----- Original Message ----- From: "Edouard A." <edouard@fausse.info> To: <boost@lists.boost.org> Sent: Monday, February 02, 2009 8:41 PM Subject: Re: [boost] [parallel_sort] Proposal
It seems fundamentally runtime to me, since different machines or just different runs will want different levels of concurrency. The overhead ought to just be a few compares and arithmetic operations, which would be swamped by the effort involved in the sorting.
I think normally I'd want to just use parallel_sort(b, e, thread::hardware_concurrency())
Maybe you're right. That's not a major design change to make it runtime, I can easily give it a try. We spend most of our time sorting, making an additional check is no big deal.

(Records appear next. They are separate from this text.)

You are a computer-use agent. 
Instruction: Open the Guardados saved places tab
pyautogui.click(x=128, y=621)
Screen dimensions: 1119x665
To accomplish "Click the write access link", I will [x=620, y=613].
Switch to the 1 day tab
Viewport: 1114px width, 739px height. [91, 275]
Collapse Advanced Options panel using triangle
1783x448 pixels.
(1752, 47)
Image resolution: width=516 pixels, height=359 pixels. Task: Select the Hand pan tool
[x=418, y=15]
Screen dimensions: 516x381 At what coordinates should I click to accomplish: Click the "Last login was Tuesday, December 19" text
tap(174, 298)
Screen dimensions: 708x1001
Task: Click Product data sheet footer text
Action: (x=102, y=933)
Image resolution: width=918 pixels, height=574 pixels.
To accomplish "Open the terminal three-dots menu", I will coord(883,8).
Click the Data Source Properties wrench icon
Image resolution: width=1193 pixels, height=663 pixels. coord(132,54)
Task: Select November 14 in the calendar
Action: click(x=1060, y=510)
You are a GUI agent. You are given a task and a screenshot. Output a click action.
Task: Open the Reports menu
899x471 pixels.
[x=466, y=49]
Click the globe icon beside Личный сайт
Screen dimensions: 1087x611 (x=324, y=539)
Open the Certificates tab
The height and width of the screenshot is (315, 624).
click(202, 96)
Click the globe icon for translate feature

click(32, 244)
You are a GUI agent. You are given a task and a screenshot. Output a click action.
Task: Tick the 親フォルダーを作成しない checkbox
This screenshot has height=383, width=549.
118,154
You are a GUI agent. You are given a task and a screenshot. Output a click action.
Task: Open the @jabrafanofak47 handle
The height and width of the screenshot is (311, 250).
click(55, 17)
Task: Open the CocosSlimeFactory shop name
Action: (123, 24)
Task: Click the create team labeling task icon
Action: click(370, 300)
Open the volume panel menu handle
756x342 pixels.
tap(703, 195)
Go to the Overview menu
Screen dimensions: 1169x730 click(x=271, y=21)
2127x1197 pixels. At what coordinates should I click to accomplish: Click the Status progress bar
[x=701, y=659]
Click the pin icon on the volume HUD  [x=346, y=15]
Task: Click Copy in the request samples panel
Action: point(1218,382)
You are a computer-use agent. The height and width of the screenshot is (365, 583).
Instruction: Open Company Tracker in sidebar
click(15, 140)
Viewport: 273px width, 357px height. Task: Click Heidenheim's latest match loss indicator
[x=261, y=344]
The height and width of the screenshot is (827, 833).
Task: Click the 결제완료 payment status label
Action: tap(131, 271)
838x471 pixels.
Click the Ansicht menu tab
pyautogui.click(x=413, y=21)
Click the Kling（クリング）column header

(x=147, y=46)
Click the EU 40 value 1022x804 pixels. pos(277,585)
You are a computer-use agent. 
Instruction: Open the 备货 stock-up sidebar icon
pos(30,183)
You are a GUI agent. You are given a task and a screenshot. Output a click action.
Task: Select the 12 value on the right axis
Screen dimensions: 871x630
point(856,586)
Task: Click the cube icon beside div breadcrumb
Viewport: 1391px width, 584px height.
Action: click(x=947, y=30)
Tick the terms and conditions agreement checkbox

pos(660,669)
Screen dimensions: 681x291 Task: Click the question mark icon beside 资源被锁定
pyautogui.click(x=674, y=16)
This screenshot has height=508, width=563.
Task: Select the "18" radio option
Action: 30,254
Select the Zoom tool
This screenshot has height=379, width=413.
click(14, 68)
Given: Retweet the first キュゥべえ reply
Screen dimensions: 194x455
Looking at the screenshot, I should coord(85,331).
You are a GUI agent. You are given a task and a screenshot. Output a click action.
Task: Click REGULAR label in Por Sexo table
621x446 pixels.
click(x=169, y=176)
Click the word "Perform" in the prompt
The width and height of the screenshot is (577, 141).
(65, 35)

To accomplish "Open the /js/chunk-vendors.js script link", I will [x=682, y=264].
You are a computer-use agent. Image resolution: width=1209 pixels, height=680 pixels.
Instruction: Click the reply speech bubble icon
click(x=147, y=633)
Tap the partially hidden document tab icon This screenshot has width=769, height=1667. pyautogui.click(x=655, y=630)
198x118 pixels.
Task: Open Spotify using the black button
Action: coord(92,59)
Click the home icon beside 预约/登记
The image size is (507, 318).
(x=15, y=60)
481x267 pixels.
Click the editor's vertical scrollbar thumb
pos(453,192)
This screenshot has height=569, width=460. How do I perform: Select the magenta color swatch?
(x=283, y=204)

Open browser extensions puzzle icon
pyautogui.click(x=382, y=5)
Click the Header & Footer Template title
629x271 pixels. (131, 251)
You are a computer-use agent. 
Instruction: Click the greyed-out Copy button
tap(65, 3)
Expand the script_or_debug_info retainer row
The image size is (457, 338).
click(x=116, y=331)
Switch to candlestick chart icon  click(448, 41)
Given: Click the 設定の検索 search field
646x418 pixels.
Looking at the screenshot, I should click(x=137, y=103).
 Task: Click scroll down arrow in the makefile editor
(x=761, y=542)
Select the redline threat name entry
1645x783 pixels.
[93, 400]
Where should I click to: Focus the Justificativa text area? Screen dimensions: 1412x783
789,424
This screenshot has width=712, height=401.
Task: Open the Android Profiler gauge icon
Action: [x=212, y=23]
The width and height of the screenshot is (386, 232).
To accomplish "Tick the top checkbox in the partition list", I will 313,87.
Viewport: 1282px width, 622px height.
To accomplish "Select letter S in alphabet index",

As for TBB, I did a quick benchmark.
As expected, TBB is faster, but not a lot.
TBB is roughly 3 times faster than std::sort. Again, I didn't expect to get a x 4 gain because of the design of the Q6600 CPU.
My implementation is 2.6 times faster than std::sort.
Although I don't slice the data, my synchronization mechanisms are extremely simple, which explain why the difference isn't very big (15% advantage for tbb).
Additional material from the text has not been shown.